Gusstechnik mit CoCr – eine neue Sichtweise?

Indizes: CoCr-Legierung, Testgüsse, Gusskanalanlagen, Vorwärm- und
Gießtemperaturen, Gussoberflächen
Unbefriedigende Ergebnisse führen üblicherweise dazu, unsere Arbeitsschritte zu
überdenken und ausgetretene Pfade zu verlassen. Anlass zur vorliegenden Testserie war eine große Brücke – gegossen aus der CoCr-Legierung remanium® star – bei der die Oberfläche der Kronen zwar glatt, diejenige der extrem großen Brückenglieder jedoch rau war.
Eine Überhitzung der Legierung konnte im Falle der großen Brücke ausgeschlossen werden. Die Gestaltung der Gusskanalanlage war konventionell: Durchmesser 3 mm für die Kronen, 3,5 mm für die Brückenglieder, 5 mm für den Verteilerbalken und 4 mm für die Zuführungskanäle. Im Folgenden wird nun der Weg beschrieben, der zur Erzielung einer gleichmäßig glatten Gussoberfläche eingeschlagen wurde:
Die Vorbereitung der Testgüsse
Voraussetzung für eine glatte Gussoberfläche ist zunächst die Verwendung einer feinkörnigen Einbettmasse wie rema® CC für die Kronen und Brückentechnik. Für die ersten Testgüsse wurde ein massiver Wachssteg in der Dimension von zirka 60 mm Länge x 9 mm Höhe x 3 mm Breite gewählt – analog zu einer gefrästen Stegkonstruktion auf Implantaten. Weiteres Ziel war das lunkerfreie Gießen eines großen Brückengliedes, wie beispielsweise zum Ersatz eines Molaren.
Die Testgüsse „Steg“
Die Abbildung 1 zeigt einen der ersten Testgüsse. Die Gussoberfläche war mit Mikrobläschen übersät, was auf eine Oberflächenschädigung der Einbettmasse innerhalb der Kavität schließen lässt. Die Metallmenge betrug bei allen Güssen 60 g remanium® star – dies entspricht einem Gewicht von zirka 140 g (!) einer Edelmetall-Aufbrennlegierung. Es wurde auch mit verschiedenen Gusskanalanlagen experimentiert.
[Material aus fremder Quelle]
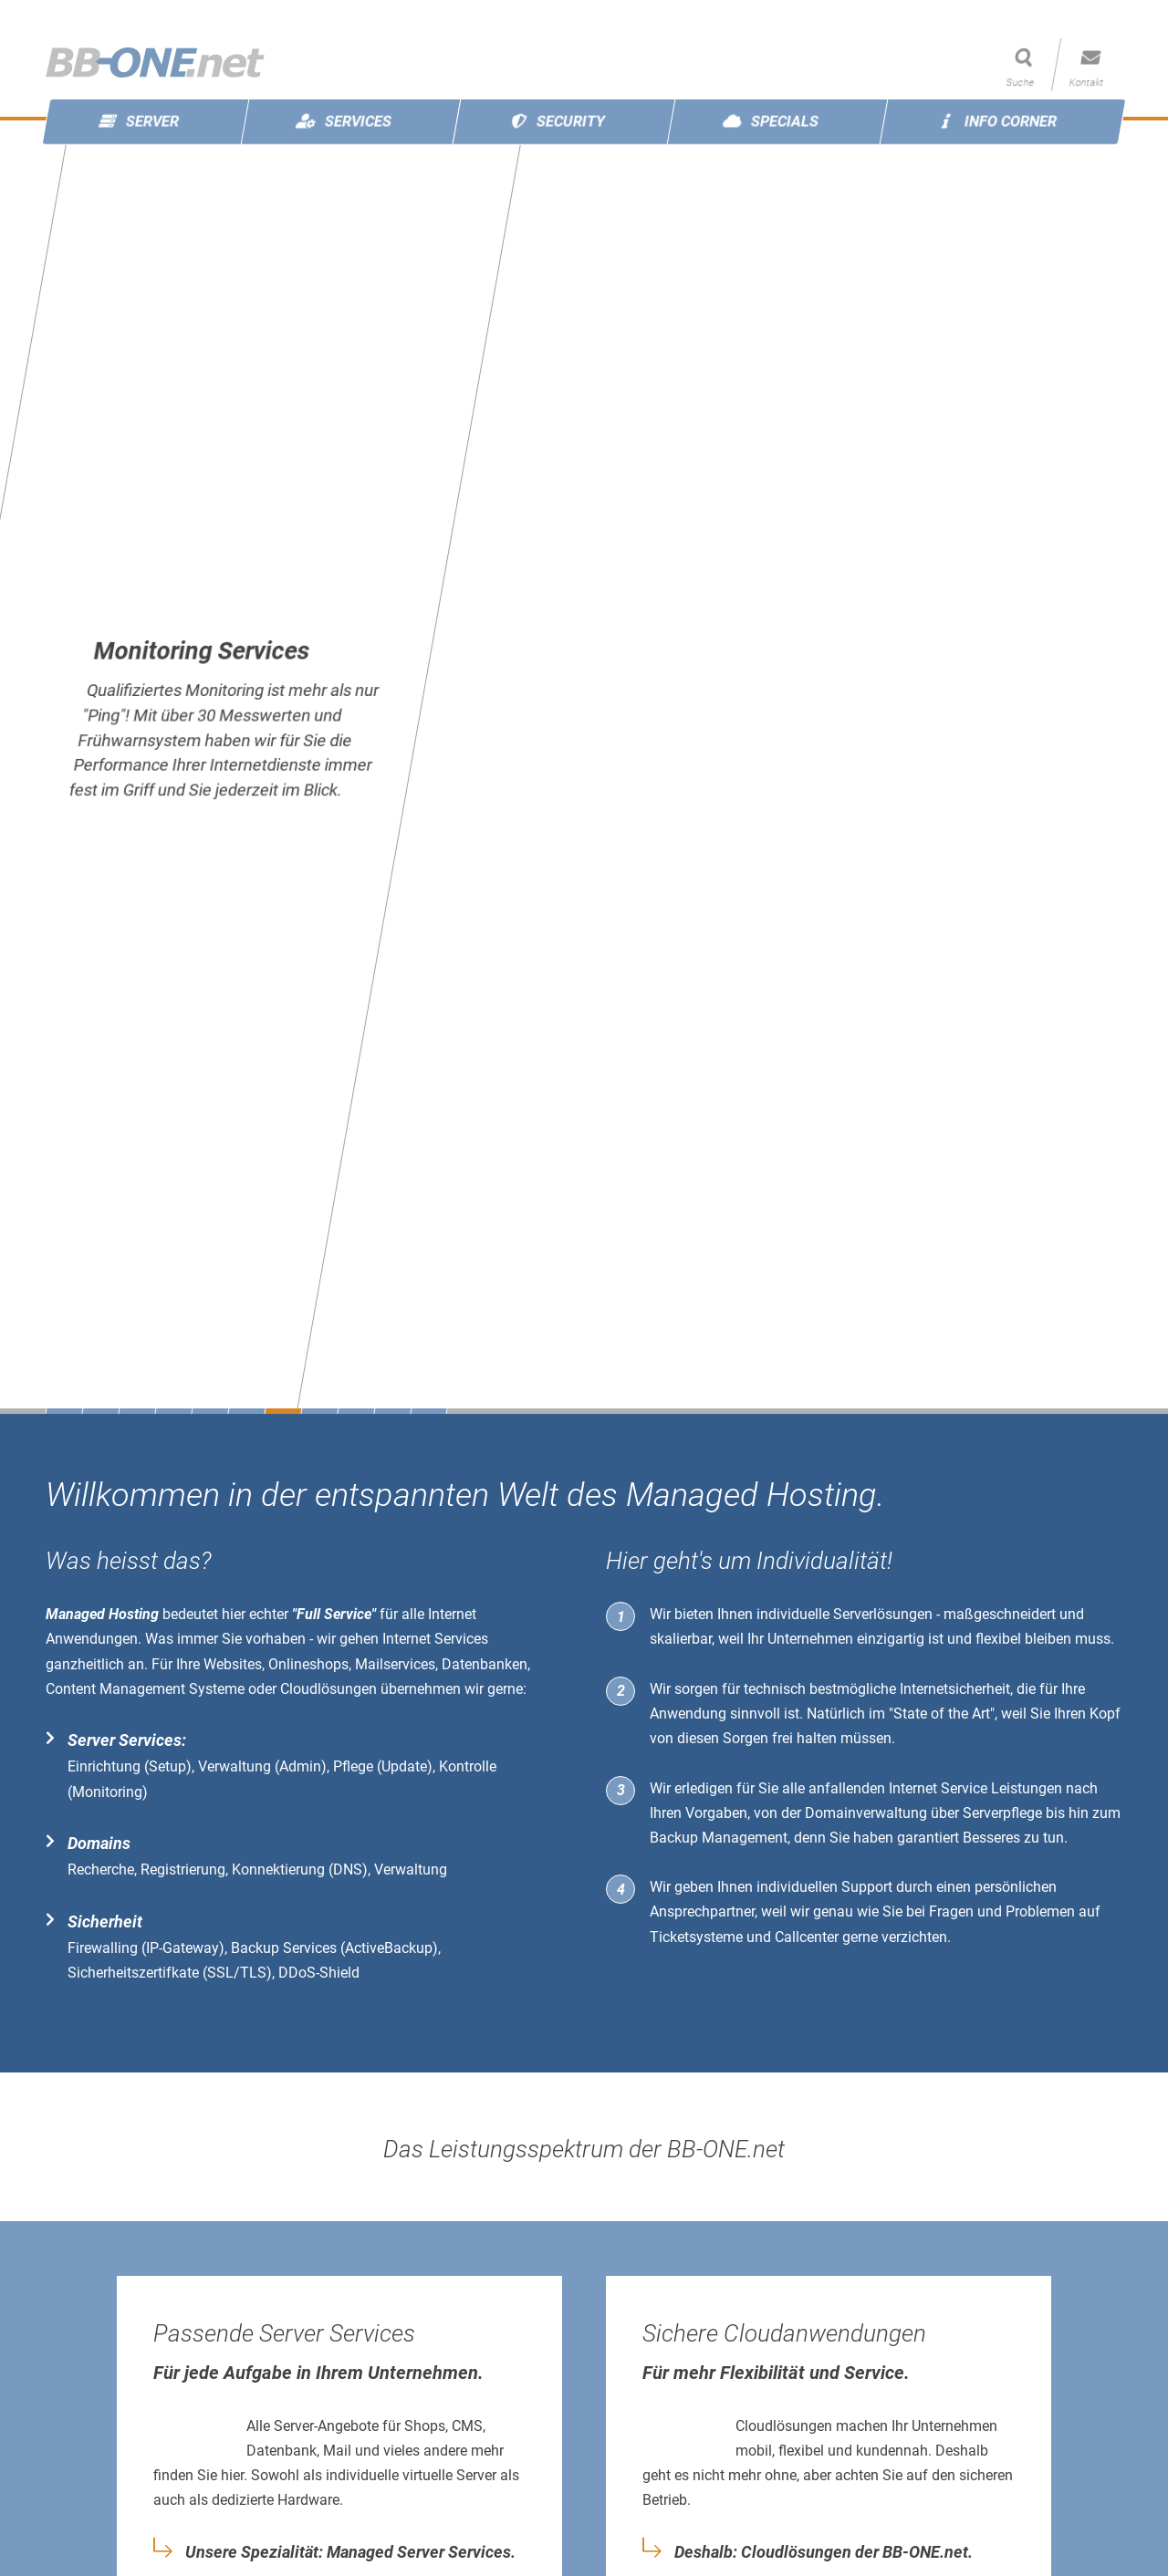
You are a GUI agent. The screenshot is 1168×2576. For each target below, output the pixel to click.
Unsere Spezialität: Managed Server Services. (350, 2552)
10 (392, 1411)
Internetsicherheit (955, 1689)
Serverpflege (1002, 1813)
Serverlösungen (883, 1614)
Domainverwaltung (866, 1813)
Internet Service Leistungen (975, 1788)
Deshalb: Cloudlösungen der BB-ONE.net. (823, 2552)
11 (428, 1411)
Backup (674, 1837)
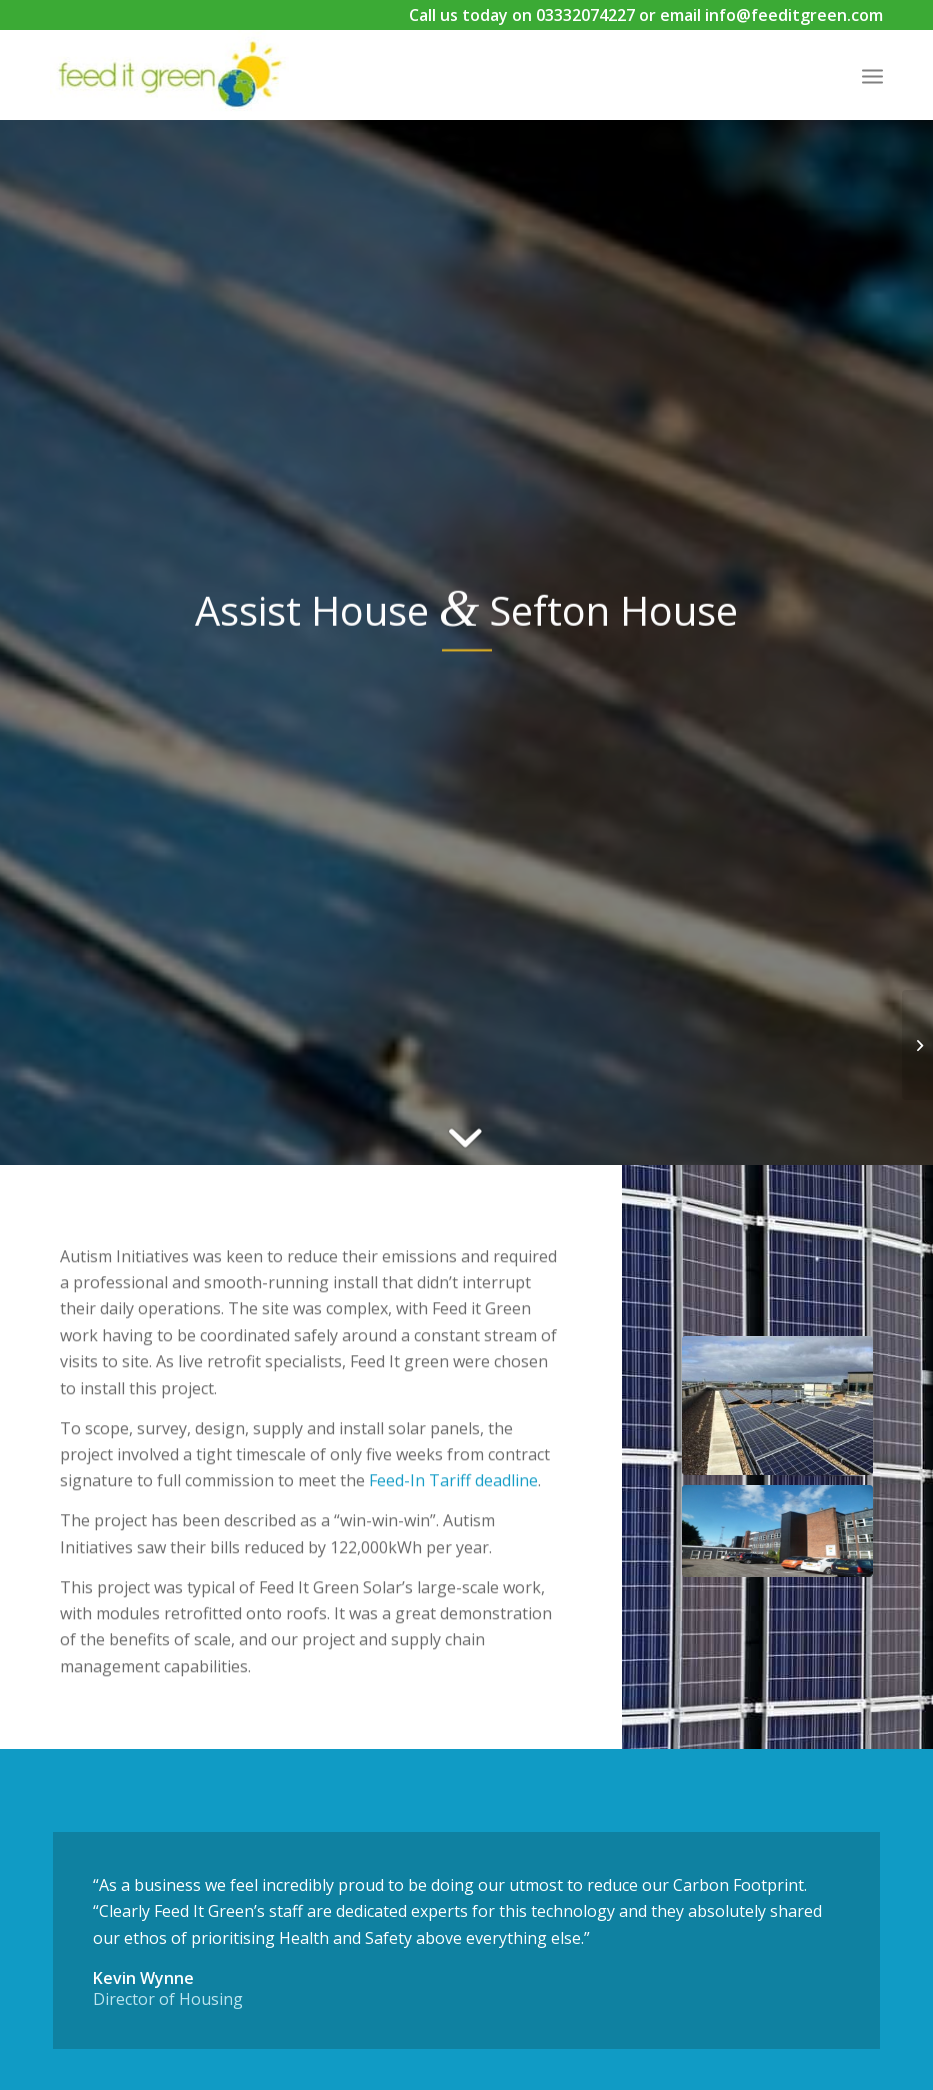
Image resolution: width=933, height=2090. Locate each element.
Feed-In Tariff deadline (453, 1496)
Zu Beginn betrug die Vorwärmtemperatur 950 °C. Gegossen wurde mit einer Hochfrequenzschleuder, aber auch wahlweise mittels Vakuum-Druckguss. Die „Entlüftungskanäle“ mit einem Durchmesser von 1,2 mm sollten zeigen, wie weit diese dünnen Kanäle bei niedrigeren Vorwärmetemperaturen der Muffel entgegen der Schleuderkraft ausfließen. Bei den Folgegüssen wurde dann die Vorwärmtemperatur schrittweise um 50 °C abgesenkt. Das beste Gussergebnis im Hinblick auf die Gussoberfläche bzw. Lunkerbildung ergab eine Vorwärmetemperatur von 800 °C (Abb. 2) Selbst bei einer Ofentemperatur von 850 °C waren bei dieser Menge an Gussmetall noch geringe Rauigkeiten festzustellen. Die Gusskanalanlage wurde entsprechend der gusstechnischen Erfahrung mit dem Brückenglied gestaltet. Wie es dazu kam, wird im weiteren Verlauf des Artikels beschrieben. Das Gussobjekt in Form des Wachsstegs wurde mit vier Gusskanälen mit je 3,5 mm Durchmesser direkt versorgt. Ein 5 mm Gusskanal wurde im Abstand von zirka 10 mm zum Gussobjekt im Hitzezentrum als Gussreservoir an die Zuführungskanäle angebracht (Abb. 3).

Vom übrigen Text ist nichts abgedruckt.